• Goal of the exercise:
Return precisely the opening lines of the listing below, ending with the line that contains "Click the XL".

• Task material:

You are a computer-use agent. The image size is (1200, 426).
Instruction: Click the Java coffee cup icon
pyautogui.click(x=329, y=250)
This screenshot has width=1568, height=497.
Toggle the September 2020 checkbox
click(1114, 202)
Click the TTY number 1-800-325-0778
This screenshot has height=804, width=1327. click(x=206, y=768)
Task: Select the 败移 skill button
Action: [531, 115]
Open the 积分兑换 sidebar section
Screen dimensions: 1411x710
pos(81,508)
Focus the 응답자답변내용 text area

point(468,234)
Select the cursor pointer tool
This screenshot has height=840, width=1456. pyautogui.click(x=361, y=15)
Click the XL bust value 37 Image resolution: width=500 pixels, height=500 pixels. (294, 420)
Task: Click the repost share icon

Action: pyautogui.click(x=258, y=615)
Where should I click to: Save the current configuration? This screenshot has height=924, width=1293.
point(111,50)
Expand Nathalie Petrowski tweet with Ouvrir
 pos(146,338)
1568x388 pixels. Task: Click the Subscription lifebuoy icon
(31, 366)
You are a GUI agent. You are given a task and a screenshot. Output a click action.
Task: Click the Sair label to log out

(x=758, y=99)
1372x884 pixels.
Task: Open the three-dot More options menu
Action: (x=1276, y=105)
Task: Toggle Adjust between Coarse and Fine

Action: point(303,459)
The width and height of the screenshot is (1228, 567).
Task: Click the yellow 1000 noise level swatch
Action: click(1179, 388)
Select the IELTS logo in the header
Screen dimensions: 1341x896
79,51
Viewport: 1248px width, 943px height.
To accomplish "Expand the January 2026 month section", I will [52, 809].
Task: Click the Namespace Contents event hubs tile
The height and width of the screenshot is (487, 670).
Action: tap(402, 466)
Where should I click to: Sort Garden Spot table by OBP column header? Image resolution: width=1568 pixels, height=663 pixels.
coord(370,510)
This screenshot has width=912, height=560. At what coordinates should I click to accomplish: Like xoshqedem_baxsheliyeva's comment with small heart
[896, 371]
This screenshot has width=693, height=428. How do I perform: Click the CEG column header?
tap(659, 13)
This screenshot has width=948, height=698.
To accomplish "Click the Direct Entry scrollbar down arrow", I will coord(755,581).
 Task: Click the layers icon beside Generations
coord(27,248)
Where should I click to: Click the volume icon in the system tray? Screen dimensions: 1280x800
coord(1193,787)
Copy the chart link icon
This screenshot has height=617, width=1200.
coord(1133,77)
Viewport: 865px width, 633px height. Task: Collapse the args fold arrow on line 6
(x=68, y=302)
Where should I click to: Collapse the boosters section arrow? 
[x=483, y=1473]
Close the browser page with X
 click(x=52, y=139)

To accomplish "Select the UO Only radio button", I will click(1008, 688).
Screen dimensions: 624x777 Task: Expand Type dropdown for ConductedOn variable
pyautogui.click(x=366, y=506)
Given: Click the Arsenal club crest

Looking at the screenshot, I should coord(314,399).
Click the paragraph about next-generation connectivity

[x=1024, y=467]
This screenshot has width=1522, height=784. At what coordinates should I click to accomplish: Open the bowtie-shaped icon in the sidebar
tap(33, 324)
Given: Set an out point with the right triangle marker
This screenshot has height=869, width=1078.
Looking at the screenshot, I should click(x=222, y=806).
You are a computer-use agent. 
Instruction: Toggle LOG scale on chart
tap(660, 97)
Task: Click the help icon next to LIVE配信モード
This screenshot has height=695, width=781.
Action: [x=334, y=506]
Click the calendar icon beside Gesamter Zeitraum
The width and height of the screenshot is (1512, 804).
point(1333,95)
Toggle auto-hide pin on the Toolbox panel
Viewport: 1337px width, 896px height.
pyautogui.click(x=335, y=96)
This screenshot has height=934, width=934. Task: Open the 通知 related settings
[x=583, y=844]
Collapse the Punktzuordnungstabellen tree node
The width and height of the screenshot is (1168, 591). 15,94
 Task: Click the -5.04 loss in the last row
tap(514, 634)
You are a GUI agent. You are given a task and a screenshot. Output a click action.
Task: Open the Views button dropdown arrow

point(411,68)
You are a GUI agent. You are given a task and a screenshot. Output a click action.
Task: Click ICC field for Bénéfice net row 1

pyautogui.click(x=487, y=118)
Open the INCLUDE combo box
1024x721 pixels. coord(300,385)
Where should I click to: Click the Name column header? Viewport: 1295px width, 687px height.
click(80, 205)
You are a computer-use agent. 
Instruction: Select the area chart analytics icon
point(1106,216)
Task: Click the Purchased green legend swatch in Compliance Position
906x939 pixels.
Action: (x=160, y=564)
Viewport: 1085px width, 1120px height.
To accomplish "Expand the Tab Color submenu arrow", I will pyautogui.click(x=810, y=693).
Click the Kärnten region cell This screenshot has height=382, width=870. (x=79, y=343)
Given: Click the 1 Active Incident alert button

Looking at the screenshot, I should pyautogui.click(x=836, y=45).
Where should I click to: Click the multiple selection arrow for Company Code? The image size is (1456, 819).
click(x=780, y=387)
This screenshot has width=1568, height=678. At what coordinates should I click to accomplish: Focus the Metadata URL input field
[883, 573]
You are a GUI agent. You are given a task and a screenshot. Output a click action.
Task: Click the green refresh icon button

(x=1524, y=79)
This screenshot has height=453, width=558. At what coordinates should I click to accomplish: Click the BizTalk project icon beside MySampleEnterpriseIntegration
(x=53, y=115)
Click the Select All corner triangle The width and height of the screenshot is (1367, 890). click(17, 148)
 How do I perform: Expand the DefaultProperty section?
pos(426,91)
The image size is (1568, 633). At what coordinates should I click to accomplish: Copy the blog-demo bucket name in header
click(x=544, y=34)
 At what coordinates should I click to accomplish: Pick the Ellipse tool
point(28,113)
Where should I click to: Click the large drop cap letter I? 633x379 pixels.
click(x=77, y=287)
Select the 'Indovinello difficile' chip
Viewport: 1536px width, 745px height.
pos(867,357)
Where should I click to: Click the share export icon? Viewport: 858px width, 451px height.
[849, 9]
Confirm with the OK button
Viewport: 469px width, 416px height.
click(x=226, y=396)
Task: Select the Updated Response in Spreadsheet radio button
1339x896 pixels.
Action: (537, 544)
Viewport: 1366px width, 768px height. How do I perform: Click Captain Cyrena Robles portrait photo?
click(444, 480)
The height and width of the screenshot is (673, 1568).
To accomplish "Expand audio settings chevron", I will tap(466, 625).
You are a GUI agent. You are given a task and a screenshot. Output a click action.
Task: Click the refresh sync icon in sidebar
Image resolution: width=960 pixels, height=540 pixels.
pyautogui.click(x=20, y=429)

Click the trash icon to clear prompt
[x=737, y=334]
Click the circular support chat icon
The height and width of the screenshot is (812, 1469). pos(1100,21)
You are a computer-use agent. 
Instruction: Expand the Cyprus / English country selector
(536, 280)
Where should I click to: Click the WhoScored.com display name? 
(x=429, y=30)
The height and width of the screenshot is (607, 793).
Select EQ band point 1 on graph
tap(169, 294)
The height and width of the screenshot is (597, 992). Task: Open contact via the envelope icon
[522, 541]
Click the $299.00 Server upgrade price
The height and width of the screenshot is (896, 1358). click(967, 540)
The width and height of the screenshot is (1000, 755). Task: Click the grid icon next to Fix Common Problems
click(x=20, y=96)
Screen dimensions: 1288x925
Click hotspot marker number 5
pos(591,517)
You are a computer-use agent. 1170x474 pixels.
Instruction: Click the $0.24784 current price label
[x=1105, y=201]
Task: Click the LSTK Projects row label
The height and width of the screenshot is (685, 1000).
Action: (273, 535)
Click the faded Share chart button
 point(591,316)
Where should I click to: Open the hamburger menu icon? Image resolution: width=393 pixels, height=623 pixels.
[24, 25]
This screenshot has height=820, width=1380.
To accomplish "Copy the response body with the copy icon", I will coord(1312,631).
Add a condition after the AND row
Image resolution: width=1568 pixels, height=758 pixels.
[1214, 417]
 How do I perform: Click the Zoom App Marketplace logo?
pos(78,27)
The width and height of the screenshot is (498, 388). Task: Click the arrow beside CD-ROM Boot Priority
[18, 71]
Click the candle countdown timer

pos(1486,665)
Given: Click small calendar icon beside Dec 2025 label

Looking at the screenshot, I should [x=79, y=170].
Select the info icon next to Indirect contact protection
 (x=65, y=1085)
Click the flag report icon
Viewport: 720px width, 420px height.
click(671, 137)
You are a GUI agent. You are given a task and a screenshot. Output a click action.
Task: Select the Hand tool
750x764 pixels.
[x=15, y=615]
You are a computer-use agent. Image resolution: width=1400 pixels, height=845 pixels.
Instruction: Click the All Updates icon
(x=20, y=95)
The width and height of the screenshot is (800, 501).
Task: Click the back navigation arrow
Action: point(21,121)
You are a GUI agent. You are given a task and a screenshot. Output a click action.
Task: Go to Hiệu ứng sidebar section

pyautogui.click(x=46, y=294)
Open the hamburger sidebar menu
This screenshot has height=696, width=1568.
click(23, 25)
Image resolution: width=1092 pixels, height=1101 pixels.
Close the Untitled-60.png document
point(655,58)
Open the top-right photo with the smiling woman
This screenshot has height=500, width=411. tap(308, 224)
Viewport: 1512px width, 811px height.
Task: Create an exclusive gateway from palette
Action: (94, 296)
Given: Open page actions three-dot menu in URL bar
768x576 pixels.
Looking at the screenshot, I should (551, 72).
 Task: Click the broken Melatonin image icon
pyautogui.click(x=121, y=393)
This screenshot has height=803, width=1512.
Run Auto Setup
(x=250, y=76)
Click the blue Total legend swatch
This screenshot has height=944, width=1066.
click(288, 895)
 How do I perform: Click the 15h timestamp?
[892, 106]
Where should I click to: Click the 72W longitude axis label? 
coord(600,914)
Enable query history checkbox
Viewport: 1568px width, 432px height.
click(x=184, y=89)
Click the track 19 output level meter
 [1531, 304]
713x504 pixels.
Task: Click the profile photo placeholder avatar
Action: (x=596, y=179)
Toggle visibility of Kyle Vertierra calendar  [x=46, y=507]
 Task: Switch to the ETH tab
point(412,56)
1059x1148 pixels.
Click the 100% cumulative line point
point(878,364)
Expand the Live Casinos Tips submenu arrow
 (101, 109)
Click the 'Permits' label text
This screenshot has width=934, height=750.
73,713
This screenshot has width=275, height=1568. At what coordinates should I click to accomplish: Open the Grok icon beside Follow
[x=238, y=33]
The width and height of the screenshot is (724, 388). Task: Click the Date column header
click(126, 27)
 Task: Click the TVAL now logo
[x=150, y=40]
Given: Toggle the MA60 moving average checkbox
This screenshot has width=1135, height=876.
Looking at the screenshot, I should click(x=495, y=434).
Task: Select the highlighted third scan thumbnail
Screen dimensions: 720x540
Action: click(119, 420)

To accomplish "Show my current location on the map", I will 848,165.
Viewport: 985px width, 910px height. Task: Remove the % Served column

• Result for this exercise:
You are a computer-use agent. The image size is (1200, 426).
Instruction: Click the Java coffee cup icon
pyautogui.click(x=329, y=250)
This screenshot has width=1568, height=497.
Toggle the September 2020 checkbox
click(1114, 202)
Click the TTY number 1-800-325-0778
This screenshot has height=804, width=1327. click(x=206, y=768)
Task: Select the 败移 skill button
Action: [531, 115]
Open the 积分兑换 sidebar section
Screen dimensions: 1411x710
pos(81,508)
Focus the 응답자답변내용 text area

point(468,234)
Select the cursor pointer tool
This screenshot has height=840, width=1456. pyautogui.click(x=361, y=15)
Click the XL bust value 37 Image resolution: width=500 pixels, height=500 pixels. (294, 420)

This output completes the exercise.